Although the Venezuelan audience is one of the station’s priorities, the programming will be community-based for all Hispanics, with a special emphasis on family television. The station’s motto: Telecaribe Miami somos todos (Telecaribe Miami are all of us).

The channel will have its own news department, which will mainly cover the news in Doral and Hialeah. This will give it a pronounced community prominence in northwest Miami-Dade County.

Several previous efforts by Venezuelan entrepreneurs to create TV stations in South Florida have failed, even after multimillion investments. In those cases, they had little knowledge of the television industry and the complex local market.

“We are aware that there is a risk,” Bernardo Gómez acknowledged.

Overall, the Spanish-language television industry is South Florida is becoming even more competitive with so many small channels that is hard to keep count because many open and close in a short period of time, and some, of course, prevail.
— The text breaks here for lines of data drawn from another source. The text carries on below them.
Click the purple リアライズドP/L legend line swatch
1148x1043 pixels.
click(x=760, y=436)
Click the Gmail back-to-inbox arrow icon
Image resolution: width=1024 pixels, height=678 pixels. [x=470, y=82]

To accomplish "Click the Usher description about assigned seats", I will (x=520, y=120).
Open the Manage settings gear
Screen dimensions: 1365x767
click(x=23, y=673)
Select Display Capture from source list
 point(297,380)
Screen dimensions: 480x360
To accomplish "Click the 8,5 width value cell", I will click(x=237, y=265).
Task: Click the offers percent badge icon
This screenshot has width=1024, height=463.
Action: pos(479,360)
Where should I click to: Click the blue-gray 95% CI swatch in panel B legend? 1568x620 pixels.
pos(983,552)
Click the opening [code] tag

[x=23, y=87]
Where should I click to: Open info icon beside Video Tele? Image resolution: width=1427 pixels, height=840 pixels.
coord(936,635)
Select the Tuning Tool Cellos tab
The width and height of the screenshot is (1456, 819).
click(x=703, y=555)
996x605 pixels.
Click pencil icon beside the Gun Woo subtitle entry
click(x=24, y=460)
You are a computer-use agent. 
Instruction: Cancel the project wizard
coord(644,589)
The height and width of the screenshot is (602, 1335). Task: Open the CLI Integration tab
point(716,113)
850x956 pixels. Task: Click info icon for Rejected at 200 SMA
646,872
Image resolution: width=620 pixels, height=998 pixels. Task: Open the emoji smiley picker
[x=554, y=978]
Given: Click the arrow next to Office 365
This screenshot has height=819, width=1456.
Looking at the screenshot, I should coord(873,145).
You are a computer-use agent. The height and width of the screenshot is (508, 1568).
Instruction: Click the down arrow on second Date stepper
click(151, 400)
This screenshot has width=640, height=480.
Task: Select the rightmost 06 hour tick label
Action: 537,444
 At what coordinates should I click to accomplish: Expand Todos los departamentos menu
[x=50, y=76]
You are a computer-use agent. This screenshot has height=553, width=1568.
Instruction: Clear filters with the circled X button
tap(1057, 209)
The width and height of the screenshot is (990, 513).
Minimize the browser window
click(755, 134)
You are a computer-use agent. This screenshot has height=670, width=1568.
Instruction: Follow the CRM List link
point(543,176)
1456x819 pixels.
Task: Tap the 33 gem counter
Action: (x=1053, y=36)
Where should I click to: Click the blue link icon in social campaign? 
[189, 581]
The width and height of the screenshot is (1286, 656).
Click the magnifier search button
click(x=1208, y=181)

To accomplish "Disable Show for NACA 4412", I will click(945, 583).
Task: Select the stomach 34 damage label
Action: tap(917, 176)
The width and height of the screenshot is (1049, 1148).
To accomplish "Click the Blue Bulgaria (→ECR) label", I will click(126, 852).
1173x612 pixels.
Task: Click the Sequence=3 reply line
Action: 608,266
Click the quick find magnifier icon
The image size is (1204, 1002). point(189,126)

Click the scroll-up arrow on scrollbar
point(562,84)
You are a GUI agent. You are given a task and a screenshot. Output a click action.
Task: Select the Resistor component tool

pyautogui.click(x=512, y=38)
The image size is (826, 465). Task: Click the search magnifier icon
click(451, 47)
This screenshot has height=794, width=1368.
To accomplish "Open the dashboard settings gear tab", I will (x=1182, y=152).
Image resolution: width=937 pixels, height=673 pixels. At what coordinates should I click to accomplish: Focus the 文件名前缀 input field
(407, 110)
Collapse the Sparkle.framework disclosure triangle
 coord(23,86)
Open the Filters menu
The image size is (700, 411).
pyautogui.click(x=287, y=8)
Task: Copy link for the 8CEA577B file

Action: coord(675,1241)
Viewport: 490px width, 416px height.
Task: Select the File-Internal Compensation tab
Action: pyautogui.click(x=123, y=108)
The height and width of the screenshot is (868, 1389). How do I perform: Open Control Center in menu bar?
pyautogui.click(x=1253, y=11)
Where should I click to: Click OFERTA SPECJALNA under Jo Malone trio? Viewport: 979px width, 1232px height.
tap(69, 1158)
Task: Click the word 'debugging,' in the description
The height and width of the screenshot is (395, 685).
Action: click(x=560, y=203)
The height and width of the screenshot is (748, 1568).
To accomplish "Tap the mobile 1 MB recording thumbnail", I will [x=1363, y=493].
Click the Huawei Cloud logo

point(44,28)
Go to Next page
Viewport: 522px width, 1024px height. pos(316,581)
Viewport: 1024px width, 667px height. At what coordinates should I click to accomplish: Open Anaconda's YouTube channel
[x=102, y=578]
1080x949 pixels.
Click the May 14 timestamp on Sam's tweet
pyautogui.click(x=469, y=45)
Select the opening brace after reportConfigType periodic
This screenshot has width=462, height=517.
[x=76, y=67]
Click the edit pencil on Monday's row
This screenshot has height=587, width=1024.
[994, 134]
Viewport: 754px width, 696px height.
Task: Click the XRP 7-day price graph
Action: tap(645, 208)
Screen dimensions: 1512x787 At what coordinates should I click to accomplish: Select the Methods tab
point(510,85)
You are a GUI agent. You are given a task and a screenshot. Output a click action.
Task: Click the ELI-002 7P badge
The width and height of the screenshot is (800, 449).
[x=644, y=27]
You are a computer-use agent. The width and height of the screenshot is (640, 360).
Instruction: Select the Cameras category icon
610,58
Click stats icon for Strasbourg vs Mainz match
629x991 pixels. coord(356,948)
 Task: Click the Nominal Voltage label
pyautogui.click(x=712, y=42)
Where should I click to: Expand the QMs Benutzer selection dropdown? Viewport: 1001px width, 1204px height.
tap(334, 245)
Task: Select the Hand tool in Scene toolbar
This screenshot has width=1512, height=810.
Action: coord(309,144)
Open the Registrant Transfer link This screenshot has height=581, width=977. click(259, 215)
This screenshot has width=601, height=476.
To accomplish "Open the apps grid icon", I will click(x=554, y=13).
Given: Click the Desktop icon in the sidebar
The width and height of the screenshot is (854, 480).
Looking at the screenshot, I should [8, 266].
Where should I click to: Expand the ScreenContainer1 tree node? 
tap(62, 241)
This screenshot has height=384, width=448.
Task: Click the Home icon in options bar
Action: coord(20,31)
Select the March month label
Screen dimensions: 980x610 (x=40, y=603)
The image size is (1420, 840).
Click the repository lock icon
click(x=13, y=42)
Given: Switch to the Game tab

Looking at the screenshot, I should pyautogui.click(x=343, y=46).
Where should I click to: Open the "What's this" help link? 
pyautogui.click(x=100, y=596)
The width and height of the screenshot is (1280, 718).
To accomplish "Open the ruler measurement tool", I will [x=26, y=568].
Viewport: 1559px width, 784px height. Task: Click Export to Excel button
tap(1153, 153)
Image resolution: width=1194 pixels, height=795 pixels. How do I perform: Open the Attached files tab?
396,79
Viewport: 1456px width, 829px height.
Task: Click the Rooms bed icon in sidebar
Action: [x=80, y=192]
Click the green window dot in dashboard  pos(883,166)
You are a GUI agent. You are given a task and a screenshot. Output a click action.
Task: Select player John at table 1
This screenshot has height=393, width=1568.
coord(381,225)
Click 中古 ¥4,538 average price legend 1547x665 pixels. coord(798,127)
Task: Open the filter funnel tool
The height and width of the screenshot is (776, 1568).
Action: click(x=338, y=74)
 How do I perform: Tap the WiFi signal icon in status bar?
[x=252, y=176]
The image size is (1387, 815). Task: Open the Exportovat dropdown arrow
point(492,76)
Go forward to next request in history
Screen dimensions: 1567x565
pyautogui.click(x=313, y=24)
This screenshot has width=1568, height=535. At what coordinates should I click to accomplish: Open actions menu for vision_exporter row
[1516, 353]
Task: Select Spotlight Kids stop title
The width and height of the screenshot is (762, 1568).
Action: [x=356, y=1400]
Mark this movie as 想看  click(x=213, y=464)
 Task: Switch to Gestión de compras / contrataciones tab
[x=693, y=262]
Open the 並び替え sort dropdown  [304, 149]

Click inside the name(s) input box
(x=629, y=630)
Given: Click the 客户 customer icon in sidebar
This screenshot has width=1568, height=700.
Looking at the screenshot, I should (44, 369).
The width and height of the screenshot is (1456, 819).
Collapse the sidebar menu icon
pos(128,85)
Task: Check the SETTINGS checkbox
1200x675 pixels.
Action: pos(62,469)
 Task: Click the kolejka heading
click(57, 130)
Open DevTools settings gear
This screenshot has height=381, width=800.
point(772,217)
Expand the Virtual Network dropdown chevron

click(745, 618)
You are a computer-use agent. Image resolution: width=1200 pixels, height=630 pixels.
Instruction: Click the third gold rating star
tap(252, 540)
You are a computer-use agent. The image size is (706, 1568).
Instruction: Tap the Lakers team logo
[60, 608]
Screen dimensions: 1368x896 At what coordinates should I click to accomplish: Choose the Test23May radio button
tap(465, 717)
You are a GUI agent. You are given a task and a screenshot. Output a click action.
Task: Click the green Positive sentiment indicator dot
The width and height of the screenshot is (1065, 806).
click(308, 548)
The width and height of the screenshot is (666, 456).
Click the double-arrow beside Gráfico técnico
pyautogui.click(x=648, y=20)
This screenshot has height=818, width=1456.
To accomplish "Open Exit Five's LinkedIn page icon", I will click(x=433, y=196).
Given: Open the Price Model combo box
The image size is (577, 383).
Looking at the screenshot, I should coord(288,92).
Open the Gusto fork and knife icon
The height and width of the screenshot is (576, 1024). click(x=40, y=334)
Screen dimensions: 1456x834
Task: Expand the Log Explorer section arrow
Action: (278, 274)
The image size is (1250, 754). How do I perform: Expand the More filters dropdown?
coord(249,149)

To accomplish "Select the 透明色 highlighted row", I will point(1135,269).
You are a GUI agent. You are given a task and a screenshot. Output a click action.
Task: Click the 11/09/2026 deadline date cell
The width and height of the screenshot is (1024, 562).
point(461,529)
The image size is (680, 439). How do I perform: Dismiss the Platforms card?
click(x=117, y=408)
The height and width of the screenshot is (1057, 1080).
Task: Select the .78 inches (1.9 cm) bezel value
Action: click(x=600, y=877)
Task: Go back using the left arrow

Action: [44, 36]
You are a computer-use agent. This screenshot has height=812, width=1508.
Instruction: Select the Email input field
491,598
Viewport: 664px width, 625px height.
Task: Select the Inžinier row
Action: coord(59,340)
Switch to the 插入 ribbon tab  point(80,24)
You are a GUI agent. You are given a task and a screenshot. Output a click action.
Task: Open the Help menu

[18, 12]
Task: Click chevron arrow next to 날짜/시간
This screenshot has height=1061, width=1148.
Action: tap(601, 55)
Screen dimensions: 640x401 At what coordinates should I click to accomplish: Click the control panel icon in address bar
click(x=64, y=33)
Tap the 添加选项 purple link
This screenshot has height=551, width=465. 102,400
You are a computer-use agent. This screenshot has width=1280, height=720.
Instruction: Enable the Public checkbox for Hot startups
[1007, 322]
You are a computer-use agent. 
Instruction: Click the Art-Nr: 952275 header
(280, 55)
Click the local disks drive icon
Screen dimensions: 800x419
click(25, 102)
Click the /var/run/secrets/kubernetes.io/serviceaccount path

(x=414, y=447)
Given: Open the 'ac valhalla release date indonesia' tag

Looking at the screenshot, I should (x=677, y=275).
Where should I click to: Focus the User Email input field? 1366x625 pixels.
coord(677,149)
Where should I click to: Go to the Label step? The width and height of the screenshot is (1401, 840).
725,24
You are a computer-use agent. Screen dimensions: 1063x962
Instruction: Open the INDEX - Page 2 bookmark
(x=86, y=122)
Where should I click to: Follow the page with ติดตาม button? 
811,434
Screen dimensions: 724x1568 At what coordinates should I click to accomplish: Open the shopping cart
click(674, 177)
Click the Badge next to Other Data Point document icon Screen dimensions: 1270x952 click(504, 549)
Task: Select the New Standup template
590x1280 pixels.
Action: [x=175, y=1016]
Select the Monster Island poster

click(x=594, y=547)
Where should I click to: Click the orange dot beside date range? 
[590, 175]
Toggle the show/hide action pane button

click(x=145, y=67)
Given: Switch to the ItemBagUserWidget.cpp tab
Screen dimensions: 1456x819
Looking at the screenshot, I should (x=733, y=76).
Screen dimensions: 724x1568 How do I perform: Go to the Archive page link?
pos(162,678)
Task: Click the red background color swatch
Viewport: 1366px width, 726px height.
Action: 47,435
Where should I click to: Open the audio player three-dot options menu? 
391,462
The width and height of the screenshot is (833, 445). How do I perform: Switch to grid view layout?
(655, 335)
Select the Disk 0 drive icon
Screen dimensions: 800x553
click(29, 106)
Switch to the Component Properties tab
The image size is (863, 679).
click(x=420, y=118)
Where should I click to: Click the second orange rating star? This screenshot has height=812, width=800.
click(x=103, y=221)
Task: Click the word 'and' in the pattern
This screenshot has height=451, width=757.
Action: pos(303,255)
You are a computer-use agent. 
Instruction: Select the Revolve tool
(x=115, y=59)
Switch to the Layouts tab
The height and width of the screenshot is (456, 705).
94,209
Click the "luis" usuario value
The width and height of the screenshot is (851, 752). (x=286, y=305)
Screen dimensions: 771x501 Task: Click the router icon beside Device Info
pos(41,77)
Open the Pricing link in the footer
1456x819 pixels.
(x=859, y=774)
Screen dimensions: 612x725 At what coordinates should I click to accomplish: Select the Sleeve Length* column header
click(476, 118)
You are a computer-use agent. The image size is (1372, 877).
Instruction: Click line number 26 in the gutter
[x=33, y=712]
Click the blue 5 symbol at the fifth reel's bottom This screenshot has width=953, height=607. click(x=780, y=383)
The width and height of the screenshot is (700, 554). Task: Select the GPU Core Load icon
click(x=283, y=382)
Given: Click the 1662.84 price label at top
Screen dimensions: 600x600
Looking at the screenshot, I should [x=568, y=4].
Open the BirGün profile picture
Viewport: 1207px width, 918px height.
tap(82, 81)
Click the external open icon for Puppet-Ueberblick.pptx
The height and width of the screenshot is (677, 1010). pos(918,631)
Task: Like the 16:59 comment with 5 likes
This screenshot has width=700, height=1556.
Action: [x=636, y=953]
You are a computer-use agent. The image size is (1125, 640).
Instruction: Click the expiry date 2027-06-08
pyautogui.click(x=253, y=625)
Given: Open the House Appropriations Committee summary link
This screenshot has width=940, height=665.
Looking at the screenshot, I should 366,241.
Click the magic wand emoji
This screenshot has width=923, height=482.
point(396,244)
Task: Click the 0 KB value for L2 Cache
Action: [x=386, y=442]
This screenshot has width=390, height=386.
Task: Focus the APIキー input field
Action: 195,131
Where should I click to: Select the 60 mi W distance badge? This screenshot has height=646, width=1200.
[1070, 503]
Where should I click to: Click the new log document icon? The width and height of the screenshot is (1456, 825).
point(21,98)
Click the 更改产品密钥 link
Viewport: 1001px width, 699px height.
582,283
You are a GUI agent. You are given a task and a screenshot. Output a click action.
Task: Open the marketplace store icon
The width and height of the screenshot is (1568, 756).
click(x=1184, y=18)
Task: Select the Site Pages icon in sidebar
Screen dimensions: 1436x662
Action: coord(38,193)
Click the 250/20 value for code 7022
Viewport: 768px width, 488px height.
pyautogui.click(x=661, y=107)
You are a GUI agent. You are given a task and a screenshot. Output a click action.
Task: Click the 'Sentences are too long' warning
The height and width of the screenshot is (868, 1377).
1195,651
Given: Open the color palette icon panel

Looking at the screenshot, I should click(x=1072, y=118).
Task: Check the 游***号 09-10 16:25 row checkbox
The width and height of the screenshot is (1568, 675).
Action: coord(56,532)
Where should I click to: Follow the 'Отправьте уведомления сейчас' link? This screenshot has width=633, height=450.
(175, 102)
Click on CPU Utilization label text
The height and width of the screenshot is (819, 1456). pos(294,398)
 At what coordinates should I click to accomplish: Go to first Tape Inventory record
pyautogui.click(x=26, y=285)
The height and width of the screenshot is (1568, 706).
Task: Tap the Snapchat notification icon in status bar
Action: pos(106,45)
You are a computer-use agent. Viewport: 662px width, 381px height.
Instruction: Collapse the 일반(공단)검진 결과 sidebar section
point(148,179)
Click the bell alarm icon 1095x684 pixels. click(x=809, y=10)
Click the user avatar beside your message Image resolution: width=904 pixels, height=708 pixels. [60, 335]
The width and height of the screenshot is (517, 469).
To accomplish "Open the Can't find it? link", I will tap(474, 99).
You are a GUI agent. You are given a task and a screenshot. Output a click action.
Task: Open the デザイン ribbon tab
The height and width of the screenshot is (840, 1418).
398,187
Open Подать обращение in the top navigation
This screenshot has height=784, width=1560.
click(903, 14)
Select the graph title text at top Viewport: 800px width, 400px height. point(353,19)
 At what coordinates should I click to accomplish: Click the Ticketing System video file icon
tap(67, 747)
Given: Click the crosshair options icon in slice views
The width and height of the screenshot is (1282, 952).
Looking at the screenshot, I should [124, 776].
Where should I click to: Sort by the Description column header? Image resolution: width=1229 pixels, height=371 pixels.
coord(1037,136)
The owners of two local channels, the former GenTV and Telemiami, have hit the jackpot in recent months by signing affiliation agreements with MundoFox Broadcasting and CNN Latino, respectively.

“The constant influx of Latin Americans into the Miami market always generates the interest of people who think that they can serve their interest in a different manner and television is obviously not strange to that,” said Joaquin Blaya, a pioneer of Spanish-language television in the U.S. and chairman of Blaya Media, a Miami-based television production company.

To launch Telecaribe Miami, the Gomezes hired as general manager the Cuban actor and producer Tony Cortés, who made a name for himself with his performance and productions on three local Spanish-language channels: America TeVe, Mega TV and Telemiami.

According to Cortez, Telecaribe will produce between 8 and 12 hours of original programming a day, including entertainment, games, comedies, children’s programs, interviews and debates.

“We don’t want to limit ourselves to known faces,” the manager said, explaining that the programs will use some new talent, including several Venezuelan hosts.